"This is just an old keyboard, it doesn't even fit the PC"
The case has serious scratch marks and looks like soldering iron or something similar melted parts of it. It has replacement screws that are too long and went deeper than they should and drilled new holes into the plastic...
The C64 was surprisingly in a good condition inside. Almost no dust, motherboard was fairly clean, keys are stiff. However, keyboard holder metal parts were missing and the fuse was blown out.
Replacing the fuse was the easiest part, then I gave it a try, plugged the cables in, and switched the C64 on.
Well, I tried to switch it on. The power switch was stucked in the OFF position, I had to use serious force to switch it ON.
And... after a few breathless seconds and the init black screen...
Everything works fine, except the stiff power switch. I have to do something with it. Why not replacing it to a new one? Yeah, that's a brilliant idea.
The hunt for a new switch was easy, I should consider myself lucky as there was an ad on AmiBay, a guy sold some spare switches for a few bucks. Let's do some serious soldering business again!

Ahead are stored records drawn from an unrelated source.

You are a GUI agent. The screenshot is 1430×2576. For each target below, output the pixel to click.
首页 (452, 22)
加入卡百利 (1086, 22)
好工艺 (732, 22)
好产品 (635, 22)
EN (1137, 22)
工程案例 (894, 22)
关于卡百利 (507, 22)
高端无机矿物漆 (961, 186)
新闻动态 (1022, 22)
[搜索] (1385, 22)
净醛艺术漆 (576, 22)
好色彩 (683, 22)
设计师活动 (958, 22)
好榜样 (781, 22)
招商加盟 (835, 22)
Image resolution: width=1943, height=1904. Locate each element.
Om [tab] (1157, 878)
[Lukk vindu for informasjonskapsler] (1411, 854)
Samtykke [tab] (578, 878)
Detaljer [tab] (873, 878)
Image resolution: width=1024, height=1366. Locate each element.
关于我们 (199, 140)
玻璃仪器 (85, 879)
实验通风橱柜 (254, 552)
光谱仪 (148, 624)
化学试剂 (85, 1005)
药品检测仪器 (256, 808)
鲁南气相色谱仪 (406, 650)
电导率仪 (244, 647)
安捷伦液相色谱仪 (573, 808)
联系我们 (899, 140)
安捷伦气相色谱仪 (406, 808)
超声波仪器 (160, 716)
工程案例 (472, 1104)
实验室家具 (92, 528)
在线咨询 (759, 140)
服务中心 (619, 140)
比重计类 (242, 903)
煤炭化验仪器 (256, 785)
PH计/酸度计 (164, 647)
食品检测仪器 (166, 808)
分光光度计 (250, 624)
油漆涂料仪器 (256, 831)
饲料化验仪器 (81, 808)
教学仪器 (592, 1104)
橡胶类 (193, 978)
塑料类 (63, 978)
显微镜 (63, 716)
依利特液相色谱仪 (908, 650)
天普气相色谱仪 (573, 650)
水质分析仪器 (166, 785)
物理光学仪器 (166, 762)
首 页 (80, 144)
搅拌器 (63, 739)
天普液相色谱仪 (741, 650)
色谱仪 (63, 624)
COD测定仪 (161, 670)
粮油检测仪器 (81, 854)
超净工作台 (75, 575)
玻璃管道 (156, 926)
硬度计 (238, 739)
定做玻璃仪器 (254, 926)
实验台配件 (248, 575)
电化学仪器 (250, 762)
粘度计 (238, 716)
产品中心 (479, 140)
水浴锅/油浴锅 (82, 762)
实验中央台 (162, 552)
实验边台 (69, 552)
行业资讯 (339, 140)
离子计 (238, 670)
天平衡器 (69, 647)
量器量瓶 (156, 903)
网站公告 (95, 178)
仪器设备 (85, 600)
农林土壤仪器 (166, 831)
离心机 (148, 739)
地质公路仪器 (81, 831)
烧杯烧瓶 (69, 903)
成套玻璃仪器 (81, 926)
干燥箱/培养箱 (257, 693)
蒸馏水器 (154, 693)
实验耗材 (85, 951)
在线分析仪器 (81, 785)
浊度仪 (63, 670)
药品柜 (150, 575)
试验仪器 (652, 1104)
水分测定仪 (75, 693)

Look at those tiny legs, they are easy to heat up and sniff the tin off with a desoldering pump. But the 2 stronger stuff that are not really visible because I was lame and didn't make a better photo... I recommend to use a better soldering iron with 75-80W power at least, it can heat up the tin much faster.
These are connected to the "ground" and are deeper mounted into the motherboard with more tin.
I was afraid I would heat the panel up too much, so I used brute force - and a screwdriver - to remove the switch: heat it up as much as possible AND insert a screwdriver under the switch at the same time.
It worked well and did not cause any damage on the motherboard.
So, next step was to insert the new switch and burn it in. I've chose a very thin tin (hehe, thin tin, hehe...) and a small amount was enough to glue the switch into its place.
It was easy. Really. Even an amateur like me can do it without risking to break anything.
It's not the most beautifully soldered switch ever, but good enough. Those brown burn-a-like spots were already there, I suppose this C64 got some serious electric shock, maybe from a damaged power supply and that burned the panel a bit. This would explain the broken fuse as well.
Now I need to find a solution to the plastic case...
- Heat, heat, heat! Need a lot of heat.
- Use the force IF heat doesn't help.
- Be careful but be strong with the heated up part.